Special Session 105: Nonlinear Differential Problems on Flat and Curved Structures: Variational and Topological Methods

On multiplicative time-dependent perturbations of semigroups and cosine families generators
Valentina Taddei
Department of Sciences and Methods for Engineering, University of Modena and Reggio Emilia
Italy
Co-Author(s):    Erica Ipocoana
Abstract:
We investigate the vibrating string equation $\begin{equation*} \frac{\partial^2 u}{\partial t^2}= a(t) \frac{\partial^{2}u}{\partial \xi^{2}} + g\biggl(t,\xi,u, \frac{\partial u}{\partial t} \biggr), \quad t \in[0,b], \xi \in (0,1), \end{equation*}$ where the tension coefficient $a$ varies with time.

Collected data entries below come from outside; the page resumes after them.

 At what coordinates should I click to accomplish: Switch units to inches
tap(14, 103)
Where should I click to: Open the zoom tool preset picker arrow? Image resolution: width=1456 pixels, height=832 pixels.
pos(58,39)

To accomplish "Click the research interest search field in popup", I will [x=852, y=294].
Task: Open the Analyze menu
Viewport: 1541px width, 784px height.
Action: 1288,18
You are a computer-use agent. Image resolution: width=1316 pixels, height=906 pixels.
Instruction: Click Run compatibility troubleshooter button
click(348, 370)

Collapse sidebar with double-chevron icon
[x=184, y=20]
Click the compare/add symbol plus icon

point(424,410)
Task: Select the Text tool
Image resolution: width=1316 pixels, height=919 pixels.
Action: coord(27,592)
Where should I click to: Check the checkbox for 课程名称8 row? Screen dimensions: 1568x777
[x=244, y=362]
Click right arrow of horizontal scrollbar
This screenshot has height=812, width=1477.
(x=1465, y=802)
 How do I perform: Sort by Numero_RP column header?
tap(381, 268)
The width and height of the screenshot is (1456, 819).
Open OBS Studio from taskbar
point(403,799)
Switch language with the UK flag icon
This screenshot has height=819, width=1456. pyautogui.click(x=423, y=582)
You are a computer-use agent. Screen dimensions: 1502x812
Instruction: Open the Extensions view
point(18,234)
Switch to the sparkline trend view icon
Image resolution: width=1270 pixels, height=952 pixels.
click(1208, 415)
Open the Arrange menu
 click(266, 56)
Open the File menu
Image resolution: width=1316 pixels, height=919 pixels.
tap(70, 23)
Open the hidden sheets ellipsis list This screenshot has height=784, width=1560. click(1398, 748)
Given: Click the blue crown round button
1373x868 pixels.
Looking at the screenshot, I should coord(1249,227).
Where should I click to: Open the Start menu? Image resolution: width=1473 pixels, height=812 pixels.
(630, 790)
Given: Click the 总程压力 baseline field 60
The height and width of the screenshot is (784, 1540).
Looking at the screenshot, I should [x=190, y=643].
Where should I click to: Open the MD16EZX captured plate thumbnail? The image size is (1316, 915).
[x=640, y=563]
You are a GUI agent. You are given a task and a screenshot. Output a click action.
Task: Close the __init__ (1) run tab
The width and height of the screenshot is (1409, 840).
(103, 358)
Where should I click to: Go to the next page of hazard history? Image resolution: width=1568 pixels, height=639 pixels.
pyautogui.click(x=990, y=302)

Our strategy consists in transforming the PDE into the equivalent semilinear ODE $\begin{equation*} \ddot x(t)=a(t)A x(t) + f(t,x(t),\dot x(t)), \quad t \in [0,b], \end{equation*}$ in the Banach space $ L^p([0,1]), $ having, as linear part, a multiplicative time-dependent perturbation of the spatial second derivative operator $ A $, generating a cosine family. Our technique is based on the reduction to the associated first order problem, whose linear part consists into a multiplicative time-dependent perturbation of a semigroup generator. The aim of our talk is providing sufficient conditions guaranteeing that such perturbations respectively generates a fundamental and an evolution system, finding an explicit formula in both cases.